Aren't AWS Cloud Investigations the same as On-Prem? - Part 1 (AWS EC2)
Introduction
If this is your first time visiting my page, welcome! If you're returning, welcome back—I'm excited to start a new mini-series. It may not be a great debate, but there are a lot of people who believe cloud investigations (we’ll be talking AWS in this series) are no different from investigating on-premises workstations or servers. To those people, I say: you are both correct and completely wrong 🤣. Jokes aside, I think this is a widely misunderstood concept that leads to so much pain and wasted time—so it’s worth addressing. Let’s talk about it.
In this mini-series, we’ll talk about some of the most commonly used AWS services, starting with EC2. I’ll share my perspective as a Security Incident Responder/Cloud Investigator and draw parallels, but also point out the significant differences between these cloud services, their on-premises equivalents, and your investigation.
DISCLAIMER: We will certainly talk about EC2, but it would be impossible (and irresponsible) not to cover the web of related AWS services that you would likely encounter in an EC2 instance compromise.

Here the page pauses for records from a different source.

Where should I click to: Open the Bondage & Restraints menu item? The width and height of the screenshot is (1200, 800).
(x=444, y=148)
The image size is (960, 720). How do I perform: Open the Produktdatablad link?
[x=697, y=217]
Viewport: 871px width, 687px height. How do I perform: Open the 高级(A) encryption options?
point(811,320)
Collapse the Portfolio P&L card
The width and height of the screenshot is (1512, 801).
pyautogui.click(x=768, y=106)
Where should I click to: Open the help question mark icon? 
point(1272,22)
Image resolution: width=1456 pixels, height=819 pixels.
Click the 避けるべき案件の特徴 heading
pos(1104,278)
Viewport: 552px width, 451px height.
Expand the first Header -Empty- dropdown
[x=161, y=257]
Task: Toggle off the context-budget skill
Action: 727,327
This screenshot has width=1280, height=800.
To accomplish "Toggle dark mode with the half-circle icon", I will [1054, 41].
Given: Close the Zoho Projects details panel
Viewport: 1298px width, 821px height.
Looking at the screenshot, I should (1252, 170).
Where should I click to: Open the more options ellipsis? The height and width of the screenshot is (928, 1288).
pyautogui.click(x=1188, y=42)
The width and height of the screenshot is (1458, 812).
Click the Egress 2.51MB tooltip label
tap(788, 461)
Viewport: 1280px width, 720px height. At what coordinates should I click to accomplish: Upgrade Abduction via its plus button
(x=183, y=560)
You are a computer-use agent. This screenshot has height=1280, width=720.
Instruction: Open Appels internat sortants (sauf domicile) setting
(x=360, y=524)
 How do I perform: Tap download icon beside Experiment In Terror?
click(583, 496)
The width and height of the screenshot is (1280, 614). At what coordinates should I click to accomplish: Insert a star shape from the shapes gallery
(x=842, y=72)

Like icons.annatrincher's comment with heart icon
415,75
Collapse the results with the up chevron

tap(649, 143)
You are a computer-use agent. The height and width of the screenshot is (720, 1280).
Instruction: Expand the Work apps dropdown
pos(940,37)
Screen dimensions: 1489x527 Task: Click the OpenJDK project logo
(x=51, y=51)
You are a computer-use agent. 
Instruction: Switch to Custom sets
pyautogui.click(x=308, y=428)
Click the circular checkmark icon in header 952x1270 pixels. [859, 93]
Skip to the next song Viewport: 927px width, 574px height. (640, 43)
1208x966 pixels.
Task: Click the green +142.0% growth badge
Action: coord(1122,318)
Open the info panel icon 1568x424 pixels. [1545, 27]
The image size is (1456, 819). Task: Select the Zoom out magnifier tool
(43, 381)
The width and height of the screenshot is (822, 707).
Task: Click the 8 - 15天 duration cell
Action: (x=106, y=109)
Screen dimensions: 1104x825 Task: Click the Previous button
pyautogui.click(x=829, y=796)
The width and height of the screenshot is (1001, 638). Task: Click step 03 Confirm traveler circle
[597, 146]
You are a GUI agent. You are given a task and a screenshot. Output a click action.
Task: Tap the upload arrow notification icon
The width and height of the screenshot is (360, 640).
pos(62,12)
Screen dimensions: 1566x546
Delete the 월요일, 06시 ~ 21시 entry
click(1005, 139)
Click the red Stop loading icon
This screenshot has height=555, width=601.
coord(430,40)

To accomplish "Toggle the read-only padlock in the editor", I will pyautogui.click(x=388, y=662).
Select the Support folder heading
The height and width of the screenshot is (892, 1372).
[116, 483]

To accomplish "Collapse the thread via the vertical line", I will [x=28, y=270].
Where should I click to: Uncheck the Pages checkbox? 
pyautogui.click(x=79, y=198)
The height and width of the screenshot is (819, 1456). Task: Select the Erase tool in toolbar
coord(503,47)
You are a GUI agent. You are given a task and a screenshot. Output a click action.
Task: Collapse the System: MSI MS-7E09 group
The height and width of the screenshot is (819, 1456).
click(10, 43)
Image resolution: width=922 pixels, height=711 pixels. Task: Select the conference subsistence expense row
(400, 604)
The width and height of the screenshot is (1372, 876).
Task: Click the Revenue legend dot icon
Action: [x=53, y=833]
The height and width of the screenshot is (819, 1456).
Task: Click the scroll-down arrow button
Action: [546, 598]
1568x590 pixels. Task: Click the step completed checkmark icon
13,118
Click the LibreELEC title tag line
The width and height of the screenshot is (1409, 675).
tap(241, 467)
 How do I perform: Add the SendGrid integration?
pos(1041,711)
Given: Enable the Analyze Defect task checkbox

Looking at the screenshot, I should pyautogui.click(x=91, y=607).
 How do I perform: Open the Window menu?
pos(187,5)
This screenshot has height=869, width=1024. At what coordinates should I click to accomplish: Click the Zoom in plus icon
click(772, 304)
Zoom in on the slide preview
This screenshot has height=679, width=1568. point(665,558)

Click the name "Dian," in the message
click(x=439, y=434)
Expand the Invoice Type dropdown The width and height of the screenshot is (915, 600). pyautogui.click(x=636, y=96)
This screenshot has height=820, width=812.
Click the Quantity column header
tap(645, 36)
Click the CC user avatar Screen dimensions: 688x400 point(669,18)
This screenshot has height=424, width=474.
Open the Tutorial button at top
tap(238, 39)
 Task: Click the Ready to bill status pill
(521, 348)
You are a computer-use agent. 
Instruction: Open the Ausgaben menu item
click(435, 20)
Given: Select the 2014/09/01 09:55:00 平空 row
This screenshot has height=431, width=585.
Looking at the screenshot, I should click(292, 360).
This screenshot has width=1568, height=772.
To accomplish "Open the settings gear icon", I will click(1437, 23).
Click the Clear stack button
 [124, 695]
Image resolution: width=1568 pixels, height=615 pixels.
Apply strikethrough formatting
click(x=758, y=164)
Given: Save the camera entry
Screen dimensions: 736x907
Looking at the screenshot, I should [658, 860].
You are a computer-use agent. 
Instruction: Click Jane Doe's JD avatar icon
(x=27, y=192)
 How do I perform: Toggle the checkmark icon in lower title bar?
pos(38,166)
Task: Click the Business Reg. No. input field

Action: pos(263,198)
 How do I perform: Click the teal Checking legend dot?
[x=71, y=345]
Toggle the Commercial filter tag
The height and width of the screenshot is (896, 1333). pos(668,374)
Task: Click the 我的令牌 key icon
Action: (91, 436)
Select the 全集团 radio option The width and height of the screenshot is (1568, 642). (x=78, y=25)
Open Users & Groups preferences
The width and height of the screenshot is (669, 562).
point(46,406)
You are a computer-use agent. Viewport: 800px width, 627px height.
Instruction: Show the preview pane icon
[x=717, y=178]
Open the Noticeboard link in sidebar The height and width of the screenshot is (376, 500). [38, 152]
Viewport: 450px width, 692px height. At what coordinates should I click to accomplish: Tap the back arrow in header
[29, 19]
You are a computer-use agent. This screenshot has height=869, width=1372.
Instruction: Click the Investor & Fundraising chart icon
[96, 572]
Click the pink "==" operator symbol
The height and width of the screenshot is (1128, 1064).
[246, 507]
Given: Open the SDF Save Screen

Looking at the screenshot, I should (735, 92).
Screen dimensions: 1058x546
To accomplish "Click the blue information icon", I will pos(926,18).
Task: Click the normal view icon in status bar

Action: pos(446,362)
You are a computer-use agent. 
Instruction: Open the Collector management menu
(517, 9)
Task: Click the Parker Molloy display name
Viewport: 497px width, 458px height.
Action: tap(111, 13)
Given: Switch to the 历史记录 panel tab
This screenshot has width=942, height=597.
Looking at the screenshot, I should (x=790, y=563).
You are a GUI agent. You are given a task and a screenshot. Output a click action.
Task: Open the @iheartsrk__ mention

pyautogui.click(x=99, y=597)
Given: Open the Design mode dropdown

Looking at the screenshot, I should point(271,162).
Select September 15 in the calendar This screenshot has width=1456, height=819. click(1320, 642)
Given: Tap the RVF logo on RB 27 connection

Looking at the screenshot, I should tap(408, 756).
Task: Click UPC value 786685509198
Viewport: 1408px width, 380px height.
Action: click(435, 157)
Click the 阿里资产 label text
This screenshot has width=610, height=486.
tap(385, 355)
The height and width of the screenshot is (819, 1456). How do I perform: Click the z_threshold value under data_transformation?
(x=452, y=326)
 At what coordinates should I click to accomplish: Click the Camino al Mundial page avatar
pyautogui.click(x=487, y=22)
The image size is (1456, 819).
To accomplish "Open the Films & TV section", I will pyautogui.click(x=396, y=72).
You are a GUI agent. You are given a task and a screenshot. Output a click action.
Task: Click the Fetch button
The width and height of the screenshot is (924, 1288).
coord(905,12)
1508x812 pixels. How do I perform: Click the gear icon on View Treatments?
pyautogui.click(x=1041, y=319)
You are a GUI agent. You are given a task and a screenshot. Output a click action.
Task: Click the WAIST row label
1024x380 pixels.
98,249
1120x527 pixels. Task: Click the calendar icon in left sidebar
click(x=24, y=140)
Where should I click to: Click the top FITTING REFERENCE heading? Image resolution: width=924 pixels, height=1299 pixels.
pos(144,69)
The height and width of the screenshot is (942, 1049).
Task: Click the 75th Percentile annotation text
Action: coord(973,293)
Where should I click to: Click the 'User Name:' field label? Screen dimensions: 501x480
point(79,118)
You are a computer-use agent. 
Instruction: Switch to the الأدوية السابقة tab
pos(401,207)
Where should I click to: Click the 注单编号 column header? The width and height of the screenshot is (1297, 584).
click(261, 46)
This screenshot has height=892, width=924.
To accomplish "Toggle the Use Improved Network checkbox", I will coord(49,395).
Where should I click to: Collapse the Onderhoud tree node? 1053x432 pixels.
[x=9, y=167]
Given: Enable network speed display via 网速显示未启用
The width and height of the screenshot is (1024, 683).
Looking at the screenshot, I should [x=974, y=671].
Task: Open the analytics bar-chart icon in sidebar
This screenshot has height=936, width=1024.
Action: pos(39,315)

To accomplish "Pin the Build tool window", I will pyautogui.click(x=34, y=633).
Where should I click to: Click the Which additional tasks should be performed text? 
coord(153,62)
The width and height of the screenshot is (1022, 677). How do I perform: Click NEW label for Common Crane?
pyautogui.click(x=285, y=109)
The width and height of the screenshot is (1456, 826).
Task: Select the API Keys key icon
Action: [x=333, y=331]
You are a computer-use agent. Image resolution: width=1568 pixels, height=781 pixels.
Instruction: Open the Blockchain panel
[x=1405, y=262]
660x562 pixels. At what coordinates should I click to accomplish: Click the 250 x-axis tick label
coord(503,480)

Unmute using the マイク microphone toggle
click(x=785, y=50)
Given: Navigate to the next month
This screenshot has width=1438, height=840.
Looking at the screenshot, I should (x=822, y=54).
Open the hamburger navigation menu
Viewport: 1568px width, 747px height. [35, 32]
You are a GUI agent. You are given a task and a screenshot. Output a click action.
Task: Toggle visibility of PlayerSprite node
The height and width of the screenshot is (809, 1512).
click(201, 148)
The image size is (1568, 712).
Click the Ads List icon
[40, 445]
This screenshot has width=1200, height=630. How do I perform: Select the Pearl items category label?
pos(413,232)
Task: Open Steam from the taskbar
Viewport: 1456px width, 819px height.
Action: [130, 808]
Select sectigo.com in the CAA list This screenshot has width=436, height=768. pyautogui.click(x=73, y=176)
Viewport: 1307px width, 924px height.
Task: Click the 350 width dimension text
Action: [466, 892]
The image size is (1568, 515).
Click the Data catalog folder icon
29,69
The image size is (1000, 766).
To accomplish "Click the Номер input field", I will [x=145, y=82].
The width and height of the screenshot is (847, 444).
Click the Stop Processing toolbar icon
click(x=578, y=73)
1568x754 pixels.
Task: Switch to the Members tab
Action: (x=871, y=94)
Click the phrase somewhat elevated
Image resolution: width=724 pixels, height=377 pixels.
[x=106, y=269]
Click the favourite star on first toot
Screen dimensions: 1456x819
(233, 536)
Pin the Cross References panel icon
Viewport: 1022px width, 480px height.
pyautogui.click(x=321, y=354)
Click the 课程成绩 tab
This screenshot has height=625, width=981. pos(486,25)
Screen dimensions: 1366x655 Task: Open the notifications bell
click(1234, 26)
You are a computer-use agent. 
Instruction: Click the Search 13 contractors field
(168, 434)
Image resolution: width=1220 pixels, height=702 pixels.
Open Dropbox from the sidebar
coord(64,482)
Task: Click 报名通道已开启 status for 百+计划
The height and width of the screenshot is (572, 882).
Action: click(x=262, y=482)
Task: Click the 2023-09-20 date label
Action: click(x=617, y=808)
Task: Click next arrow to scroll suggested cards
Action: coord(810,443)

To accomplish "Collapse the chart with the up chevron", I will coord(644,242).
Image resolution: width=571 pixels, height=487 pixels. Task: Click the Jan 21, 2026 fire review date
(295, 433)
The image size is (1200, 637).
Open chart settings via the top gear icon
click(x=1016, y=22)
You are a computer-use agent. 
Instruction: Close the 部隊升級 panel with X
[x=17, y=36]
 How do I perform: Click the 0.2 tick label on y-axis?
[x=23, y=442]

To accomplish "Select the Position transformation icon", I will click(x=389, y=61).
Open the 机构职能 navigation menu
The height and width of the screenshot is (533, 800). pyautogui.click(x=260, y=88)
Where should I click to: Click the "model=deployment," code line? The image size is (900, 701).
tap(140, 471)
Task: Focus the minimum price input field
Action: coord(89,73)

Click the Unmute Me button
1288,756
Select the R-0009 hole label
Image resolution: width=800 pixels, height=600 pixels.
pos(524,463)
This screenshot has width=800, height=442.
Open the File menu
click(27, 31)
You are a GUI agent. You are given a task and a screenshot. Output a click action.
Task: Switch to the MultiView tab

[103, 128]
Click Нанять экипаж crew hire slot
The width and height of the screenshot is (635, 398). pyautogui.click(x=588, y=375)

Also, I am focusing on the investigation methodology of an AWS incident, not the forensic practices involved in these cases. There are plenty of other blogs and code content covering the forensic side of EC2 investigations, so I’ll save some characters here (see References below).
What is EC2?
If you are new to my blog, I often skip over explaining the basics (one day I will dedicate more time to this), but for now I will keep things high level. Per AWS documentation, "Amazon Elastic Compute Cloud (Amazon EC2) provides on-demand, scalable computing capacity in the Amazon Web Services (AWS) Cloud...An EC2 instance is a virtual server in the AWS Cloud."
That last part is the most important point on the entire page—don't skip over it or make it more complicated than it is (don’t worry, learning AWS Cloud will hold your beer). Since virtual machines also exist on-premises, I think it’s worth exploring the Venn diagram of similarities and differences here.
High Level Similarities
Networking
Assigned IPv4 Address (Private) – No matter what, an EC2 instance will have one of these, and similar to a server or workstation on-prem, you’ll likely want it to communicate with other endpoints on the same network.
Other networking concepts—like routing tables, firewalls, and NACLs—exist as well. They may be applied a bit differently, but the core principles are all there.
Operating System & Software Vulnerabilities
Observability
Logging - both have some level of logging, though on-premise resources will have varying degrees of difficulty for setup and configuration.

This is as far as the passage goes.